The opinion of the court was delivered by: Madame Justice Greenspan
CASTILLE, C.J., SAYLOR, EAKIN, BAER, TODD, McCAFFERY, GREENSPAN, JJ.
ARGUED: May 13, 2009
We evaluate the Tax Reform Code of 1971, 72 P.S. §§ 7101-10004 (the "Tax Code"), to determine whether delivery services and costs associated with the consumption of electricity by Appellant Spectrum Arena Limited Partnership ("Spectrum") are subject to Pennsylvania sales tax pursuant to the Tax Code. We hold that the aforementioned services and costs are subject to sales tax. We therefore affirm the order of the Commonwealth Court denying Spectrum's request for a refund of sales taxes.

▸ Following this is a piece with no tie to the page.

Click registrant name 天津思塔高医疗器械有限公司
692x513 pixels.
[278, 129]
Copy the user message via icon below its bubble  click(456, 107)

Spectrum owns and operates a sports and entertainment facility known as the Wachovia Center Complex in Philadelphia, Pennsylvania (the "Wachovia Center"). From April 11, 2000 through May 1, 2003 (the "Refund Period") Spectrum used a significant amount of electricity to heat, cool, and light the Wachovia Center. During the Refund Period and until May 29, 2003, the electricity for the Wachovia Center was generated by Exelon Energy ("Exelon") and delivered by PECO Energy Company ("PECO").*fn1 During the Refund Period PECO charged Spectrum for electricity generation, transmission services, distribution services, competitive transition charges ("CT Charges"), and intangible transition charges ("IT Charges"). Spectrum was charged and paid state and local sales tax on all of the aforementioned charges.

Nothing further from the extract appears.